If you had told any New Yorker from the 70s that rap would go global, odds are, they probably wouldn’t believe you. When someone starts talking about hip-hop in the Arab World, the UAE is, more times than not, not the first scene that comes to mind. At the furthest extremity of the region’s scope, the Gulf country is still home to its own movement of the once-underground genre that has now grown into being one of the most listened to genres in the world.
Proving to not be immune to this global sensation, the emirate’s youth is, like the rest of the world’s, pushing for the genre’s rise to mainstream notoriety while trying their luck at breaking through it. Although the relatively new-born generation of artists do have more than one statement to make behind the mic, the road is long and not without any complications.
Spirited and hungry to be able to beam their sounds and tracks to all corners of the globe, we asked four emerging figures from the UAE’s rap scene to shed some light on the currently-developing industry through its ups and downs to money, fame and stereotypes.

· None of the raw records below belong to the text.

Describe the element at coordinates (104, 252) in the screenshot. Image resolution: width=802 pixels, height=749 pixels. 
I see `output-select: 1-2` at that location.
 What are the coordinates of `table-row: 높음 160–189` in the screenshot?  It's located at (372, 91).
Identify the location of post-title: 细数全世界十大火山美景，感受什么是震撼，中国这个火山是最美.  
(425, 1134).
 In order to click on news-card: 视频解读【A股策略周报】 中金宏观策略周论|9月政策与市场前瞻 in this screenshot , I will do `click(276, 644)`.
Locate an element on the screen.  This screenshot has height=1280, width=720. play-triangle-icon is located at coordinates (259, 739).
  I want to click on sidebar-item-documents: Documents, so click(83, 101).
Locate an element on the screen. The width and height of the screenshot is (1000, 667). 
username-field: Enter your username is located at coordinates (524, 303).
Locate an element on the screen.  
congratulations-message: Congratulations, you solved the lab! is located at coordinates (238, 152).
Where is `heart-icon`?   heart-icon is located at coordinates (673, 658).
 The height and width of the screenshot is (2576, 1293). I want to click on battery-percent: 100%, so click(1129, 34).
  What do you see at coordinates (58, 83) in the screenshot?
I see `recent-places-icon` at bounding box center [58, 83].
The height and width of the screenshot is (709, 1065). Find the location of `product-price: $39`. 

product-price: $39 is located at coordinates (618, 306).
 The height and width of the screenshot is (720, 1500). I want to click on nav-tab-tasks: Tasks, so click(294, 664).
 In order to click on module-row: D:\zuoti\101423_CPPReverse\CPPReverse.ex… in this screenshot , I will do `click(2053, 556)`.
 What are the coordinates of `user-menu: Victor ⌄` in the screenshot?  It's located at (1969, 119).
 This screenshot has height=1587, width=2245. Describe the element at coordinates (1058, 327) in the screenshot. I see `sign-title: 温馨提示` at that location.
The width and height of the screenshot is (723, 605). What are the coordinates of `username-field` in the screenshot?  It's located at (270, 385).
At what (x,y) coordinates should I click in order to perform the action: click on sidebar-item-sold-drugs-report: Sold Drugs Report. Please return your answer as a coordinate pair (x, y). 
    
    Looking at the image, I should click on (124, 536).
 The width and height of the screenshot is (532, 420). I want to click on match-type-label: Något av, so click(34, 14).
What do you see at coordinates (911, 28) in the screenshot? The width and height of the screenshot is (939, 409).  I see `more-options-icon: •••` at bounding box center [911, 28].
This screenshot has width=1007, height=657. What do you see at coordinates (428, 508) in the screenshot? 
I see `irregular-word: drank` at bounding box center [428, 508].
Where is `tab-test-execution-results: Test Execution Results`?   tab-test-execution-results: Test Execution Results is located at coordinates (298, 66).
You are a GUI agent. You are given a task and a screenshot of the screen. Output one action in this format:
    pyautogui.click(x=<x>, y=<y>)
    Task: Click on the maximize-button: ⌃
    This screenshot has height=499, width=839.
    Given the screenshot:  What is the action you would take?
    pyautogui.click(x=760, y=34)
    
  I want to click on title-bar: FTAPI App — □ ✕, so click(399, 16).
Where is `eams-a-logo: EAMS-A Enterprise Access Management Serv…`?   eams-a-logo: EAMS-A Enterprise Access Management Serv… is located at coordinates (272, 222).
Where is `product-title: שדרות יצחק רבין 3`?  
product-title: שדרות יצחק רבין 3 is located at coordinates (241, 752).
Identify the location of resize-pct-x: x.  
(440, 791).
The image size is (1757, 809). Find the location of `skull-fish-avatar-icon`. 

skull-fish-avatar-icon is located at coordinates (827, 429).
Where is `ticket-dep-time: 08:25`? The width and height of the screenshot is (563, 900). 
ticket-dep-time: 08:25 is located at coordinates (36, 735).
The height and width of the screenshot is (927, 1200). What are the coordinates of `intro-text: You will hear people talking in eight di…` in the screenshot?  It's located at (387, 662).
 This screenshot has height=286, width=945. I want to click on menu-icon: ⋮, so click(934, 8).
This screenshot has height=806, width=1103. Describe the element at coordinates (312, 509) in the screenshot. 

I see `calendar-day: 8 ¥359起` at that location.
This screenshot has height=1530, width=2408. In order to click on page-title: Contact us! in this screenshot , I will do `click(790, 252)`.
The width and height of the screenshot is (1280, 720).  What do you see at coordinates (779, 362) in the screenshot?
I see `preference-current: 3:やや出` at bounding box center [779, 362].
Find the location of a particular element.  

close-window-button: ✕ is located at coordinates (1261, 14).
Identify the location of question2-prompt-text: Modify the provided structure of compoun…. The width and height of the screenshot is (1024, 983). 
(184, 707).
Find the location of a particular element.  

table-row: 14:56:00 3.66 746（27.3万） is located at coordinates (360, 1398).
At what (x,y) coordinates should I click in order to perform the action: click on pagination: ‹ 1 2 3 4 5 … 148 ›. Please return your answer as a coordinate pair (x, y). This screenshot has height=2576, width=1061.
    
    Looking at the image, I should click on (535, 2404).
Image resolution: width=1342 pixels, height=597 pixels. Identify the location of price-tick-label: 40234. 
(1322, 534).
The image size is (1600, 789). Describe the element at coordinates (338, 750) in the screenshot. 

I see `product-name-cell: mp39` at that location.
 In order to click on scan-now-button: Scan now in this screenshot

I’ll be honest, everyone in Dubai acts a little Hollywood, and people here look up to what’s outside the country and barely at what’s going on inside. I feel like people think that everyone in the city is rich and that everyone has made it since day one so no one pays attention to the local artists and talents. With that being said though, I see a lot of progression and I know this is our year.
Family can also be a bit of an issue. I grew up with my grandma who raised me since I was a baby. I feel like she never believed in what I’m doing and thinks that I’m stuck in my teenage phase waiting for it to end because it’s very immature in her eyes and I should rather focus on getting a “real” job instead.
It’s still in its baby steps but the scene will have its prime time come very soon like every other country has at some point. It just depends on who’s going to lead and influence the others. I’ve made it my responsibility to be of those paving the way but there’s a lot of hurdles on that journey. So many, that I don’t even know where to start from and that’s beginning on the fact that for so long no one had institutionalized how to build yourself as an artist, how to generate money, how to approach or work with brands, what it means to be a performer on stage, how to promote and market your music … That’s the real struggle for me but it becomes a motivational challenge once you embrace it and decide that you will achieve your goals.
Hassan Ahmad “Big Hass”
At this stage, I don’t think we could say that there’s an industry in the UAE. There’s still lots of work needed for it to become an industry. I think one of the main issues is us thinking we do have an industry. It’s more like a community , a great community that’s evolving to be one day an industry.
Hip-Hop in the UAE is still growing. I believe the evolution of artists like Freek has actually helped and spotlighted the UAE more, but there’s still lots of work needed. We need more talent to showcase , more diversity and bigger impact. There are lots of factors that have to be connected in order for us to have a proper ecosystem and the UAE is unique because of the diversity of it. I would say artists need to tap into their culture more and believe that culture that represents where they are from will impact their journey. There’s so much dependency on getting validated as an artist and I feel that is a big hurdle. Artists need to enjoy and learn from their own journey , their own process and I feel that is not 100% happening here.
In my opinion, because of the diversity of the UAE, it’s harder to find a sound that would reflect the UAE and that’s ok, our sound could be diversity.
Dubai is a fast city, therefore it affects the scene in how to stay relevant. That’s why you should have your own unique touch to add to this world. It’s slowly getting better and better and more artists are actually gaining that confidence to come and join the scene with that extra flavor.